Task requirements:
Every line below between the line holding "Harriman Heights (92, 553)" and the line holding "Schedule a free at-home estimate (299, 1838)", inclusive, should be repeated exactly, and all other lines omitted.
:: Dataset ::
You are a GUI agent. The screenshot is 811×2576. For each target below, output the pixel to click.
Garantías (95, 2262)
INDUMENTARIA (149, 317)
:::
:: Dataset ::
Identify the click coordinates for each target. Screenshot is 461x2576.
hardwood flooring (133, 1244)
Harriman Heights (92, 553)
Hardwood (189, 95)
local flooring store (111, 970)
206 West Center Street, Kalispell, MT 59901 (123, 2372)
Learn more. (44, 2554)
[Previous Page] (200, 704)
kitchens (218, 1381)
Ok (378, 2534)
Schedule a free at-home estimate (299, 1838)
:::
:: Dataset ::
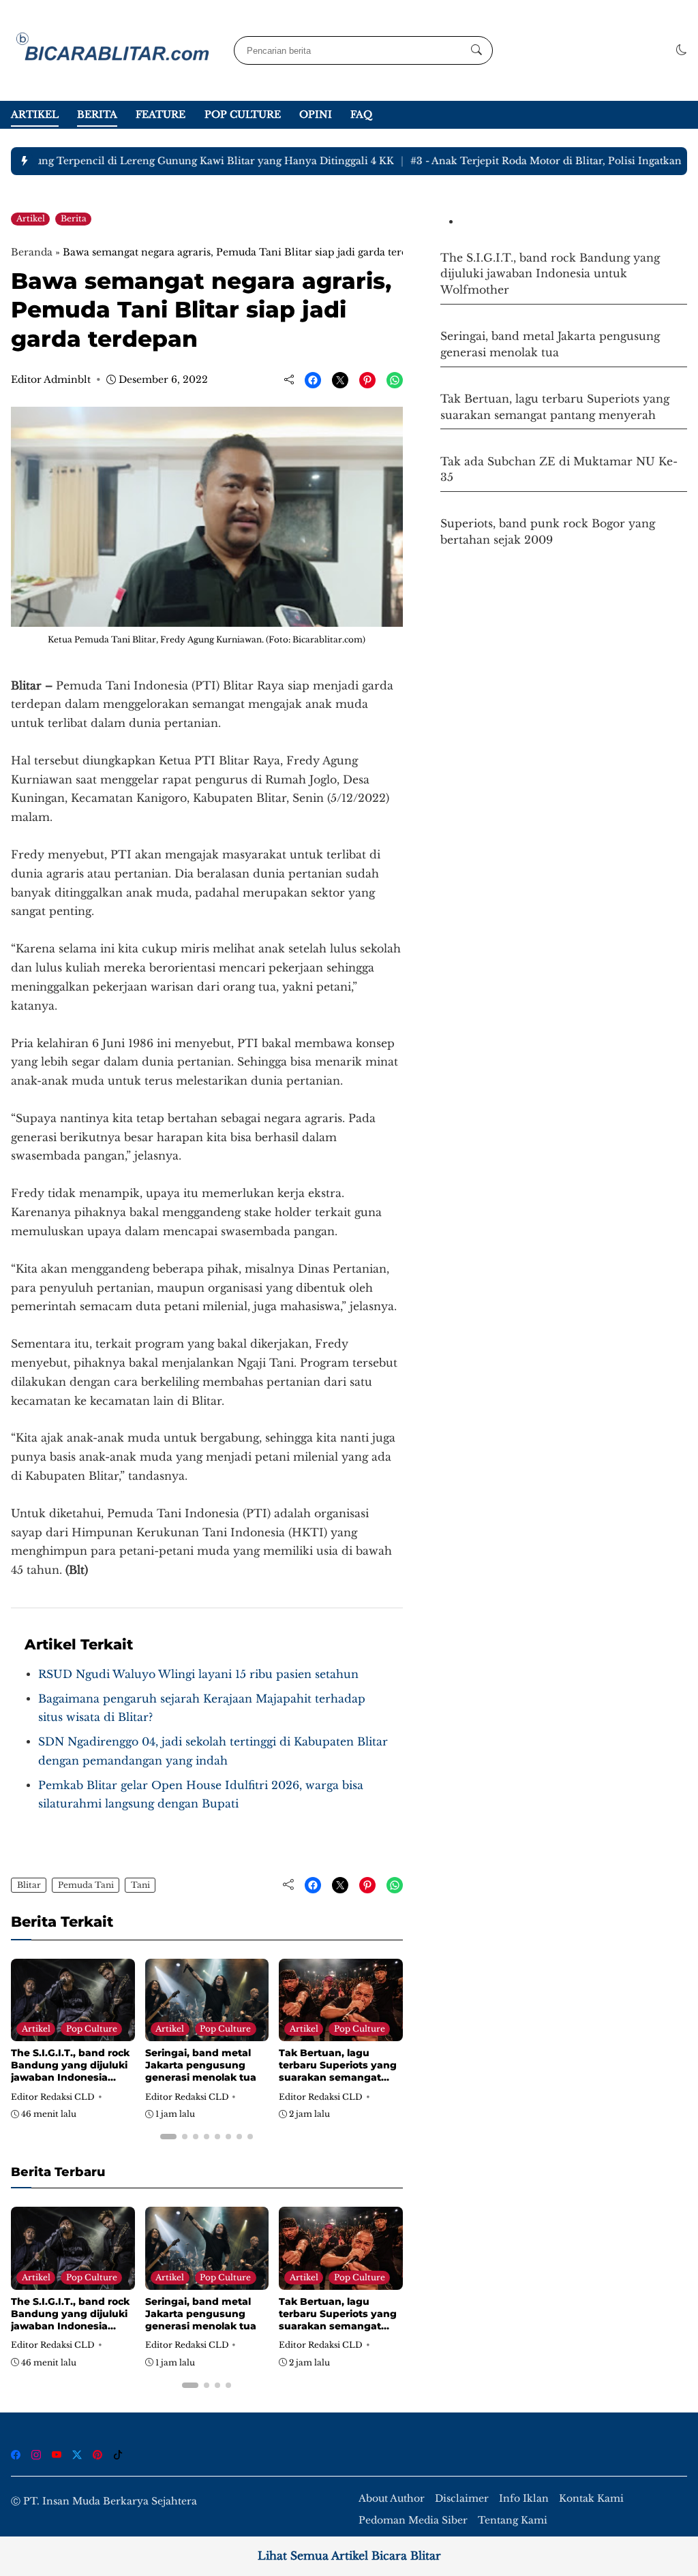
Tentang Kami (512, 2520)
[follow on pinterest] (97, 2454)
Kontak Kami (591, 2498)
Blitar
:::
Problem solution:
Harriman Heights (92, 553)
Hardwood (189, 95)
local flooring store (111, 970)
206 West Center Street, Kalispell, MT 59901 (123, 2372)
Learn more. (44, 2554)
[Previous Page] (200, 704)
kitchens (218, 1381)
Ok (378, 2534)
Schedule a free at-home estimate (299, 1838)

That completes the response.